Michael James Higgins (1946-2011), Professor Emeritus of Anthropology
University of Northern Colorado

This article examines discourses of whiteness and color in Mexico through a discussion of White Secret, a widely available skin-lightening cosmetic product. In an analysis of a televised infomercial advertising the product, we examine contextualizations of whiteness in Mexico, as figured through the product’s representations of light-skinned female bodies and advanced cosmetic technology. We consider the ways that White Secret can speak to broader conceptualizations of whiteness and identity and, furthermore, argue that such an engagement points to the need to interrogate the geographical and epistemological limits of current understandings of whiteness based in Anglo-American and Latin-American contexts.

‘la güera’: fair-skinned. Born with the features of my Chicana mother, but the skin of my Anglo father, I had it made. No one ever quite told me this (that light was right), but I knew that being light was something valued in my family. (Moraga, 1981, p. 28)

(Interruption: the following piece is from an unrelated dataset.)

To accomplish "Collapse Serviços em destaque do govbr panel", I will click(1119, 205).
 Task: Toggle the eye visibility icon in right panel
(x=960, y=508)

These lines from Cherrie Moraga’s 1979 essay, ‘La Güera’, succinctly describe the chromatic privilege into which she was born. With her mother’s Chicana features but her father’s white skin, Moraga, in her words, ‘had it made’. The only güera in her family, she could escape the correlation between being Chicana and being ‘less’ (p. 28), a connection that haunted her mother and other family members. Although her essay goes on to chart her denial of ‘the voice of [her] brown mother’ (1981, p. 31) and her struggles to grasp the specificities of various forms of sexual and racial oppression, Moraga’s initial discussion of an upbringing that ‘attempted to bleach me of what color I did have’ (1981, p. 28) captures several processes that we analyze in this article. As Moraga quipped, she was ‘“anglicized” ’; the more effectively we could pass in the white world, the better guaranteed our future’ (ibid.).

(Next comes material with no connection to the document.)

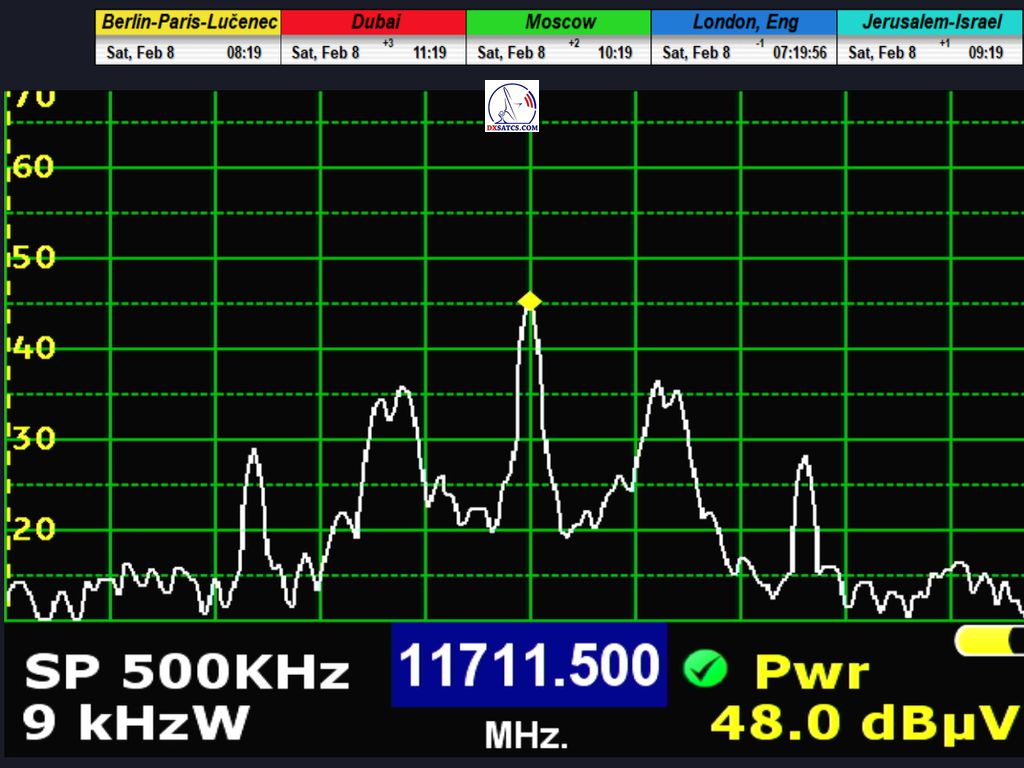Select the red Dubai clock header
Viewport: 1024px width, 768px height.
(374, 22)
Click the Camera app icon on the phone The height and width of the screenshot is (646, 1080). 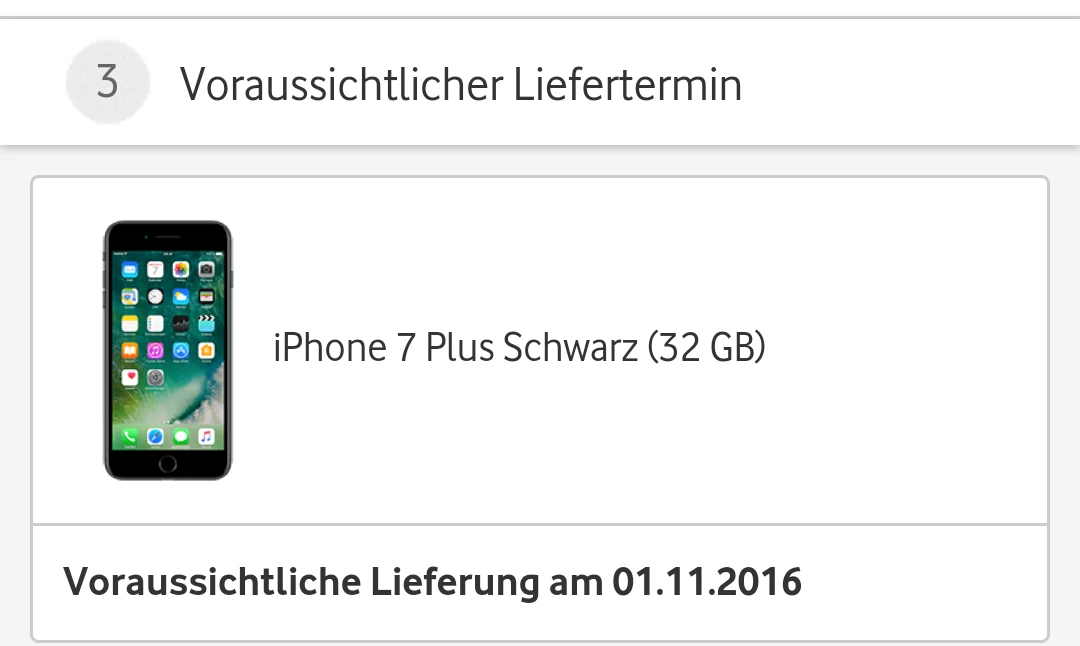click(x=207, y=270)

This article analyzes one contemporary path to that ‘white world’ as it operates within the context of Mexico. We examine discourses of whiteness and coloration through an analysis of ‘White Secret’, a cosmetic product marketed across Mexico that explicitly guarantees lighter skin and implicitly offers the lifestyle associated with such a chromatic change1. Historian Kathy Peiss (2002) has recently charted the ways that US cosmetics companies have relied upon and reinforced connections between healthy bodies, ‘made-up’ (female, white) faces and modernity, in efforts to market their products globally and create international mass markets. In this article, we trace similar links between bodies, race, cosmetic products and modernity, as we raise questions about whiteness and identity in Mexico, processes neatly packaged within a 30-minute, late-night infomercial peddling a skin-care solution that can produce in two weeks a white skin tone which previously required generations of racial miscegenation.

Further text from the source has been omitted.